• Problem statement: Copy all records verbatim.

• Input:
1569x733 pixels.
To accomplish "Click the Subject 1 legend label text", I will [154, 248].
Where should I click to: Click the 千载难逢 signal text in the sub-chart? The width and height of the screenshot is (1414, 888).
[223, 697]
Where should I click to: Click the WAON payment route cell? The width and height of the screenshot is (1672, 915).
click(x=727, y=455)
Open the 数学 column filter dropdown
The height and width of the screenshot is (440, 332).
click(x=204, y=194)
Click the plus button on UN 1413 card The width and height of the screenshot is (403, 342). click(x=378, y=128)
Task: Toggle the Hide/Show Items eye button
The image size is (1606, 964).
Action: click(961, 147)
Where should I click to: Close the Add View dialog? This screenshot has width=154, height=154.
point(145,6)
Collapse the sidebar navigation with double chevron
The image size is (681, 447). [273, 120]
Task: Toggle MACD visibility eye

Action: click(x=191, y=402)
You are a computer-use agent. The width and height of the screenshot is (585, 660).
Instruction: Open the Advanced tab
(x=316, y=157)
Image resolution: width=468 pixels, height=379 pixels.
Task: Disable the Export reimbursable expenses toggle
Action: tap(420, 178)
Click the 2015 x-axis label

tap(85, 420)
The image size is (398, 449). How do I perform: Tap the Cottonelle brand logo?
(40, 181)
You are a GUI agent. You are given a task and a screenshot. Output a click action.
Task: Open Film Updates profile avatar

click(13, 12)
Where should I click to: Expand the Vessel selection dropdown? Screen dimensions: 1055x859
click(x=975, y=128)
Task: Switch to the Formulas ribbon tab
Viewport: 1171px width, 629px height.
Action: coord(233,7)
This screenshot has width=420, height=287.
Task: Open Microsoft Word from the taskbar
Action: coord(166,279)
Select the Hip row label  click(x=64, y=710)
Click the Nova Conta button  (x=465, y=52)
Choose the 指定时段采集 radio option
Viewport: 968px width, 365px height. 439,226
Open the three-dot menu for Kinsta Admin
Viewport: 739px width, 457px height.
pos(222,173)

• Exercise solution:
1569x733 pixels.
To accomplish "Click the Subject 1 legend label text", I will [154, 248].
Where should I click to: Click the 千载难逢 signal text in the sub-chart? The width and height of the screenshot is (1414, 888).
[223, 697]
Where should I click to: Click the WAON payment route cell? The width and height of the screenshot is (1672, 915).
click(x=727, y=455)
Open the 数学 column filter dropdown
The height and width of the screenshot is (440, 332).
click(x=204, y=194)
Click the plus button on UN 1413 card The width and height of the screenshot is (403, 342). click(x=378, y=128)
Task: Toggle the Hide/Show Items eye button
The image size is (1606, 964).
Action: click(961, 147)
Where should I click to: Close the Add View dialog? This screenshot has width=154, height=154.
point(145,6)
Collapse the sidebar navigation with double chevron
The image size is (681, 447). [273, 120]
Task: Toggle MACD visibility eye

Action: click(x=191, y=402)
You are a computer-use agent. The width and height of the screenshot is (585, 660).
Instruction: Open the Advanced tab
(x=316, y=157)
Image resolution: width=468 pixels, height=379 pixels.
Task: Disable the Export reimbursable expenses toggle
Action: tap(420, 178)
Click the 2015 x-axis label

tap(85, 420)
The image size is (398, 449). How do I perform: Tap the Cottonelle brand logo?
(40, 181)
You are a GUI agent. You are given a task and a screenshot. Output a click action.
Task: Open Film Updates profile avatar

click(13, 12)
Where should I click to: Expand the Vessel selection dropdown? Screen dimensions: 1055x859
click(x=975, y=128)
Task: Switch to the Formulas ribbon tab
Viewport: 1171px width, 629px height.
Action: coord(233,7)
This screenshot has width=420, height=287.
Task: Open Microsoft Word from the taskbar
Action: coord(166,279)
Select the Hip row label  click(x=64, y=710)
Click the Nova Conta button  (x=465, y=52)
Choose the 指定时段采集 radio option
Viewport: 968px width, 365px height. 439,226
Open the three-dot menu for Kinsta Admin
Viewport: 739px width, 457px height.
pos(222,173)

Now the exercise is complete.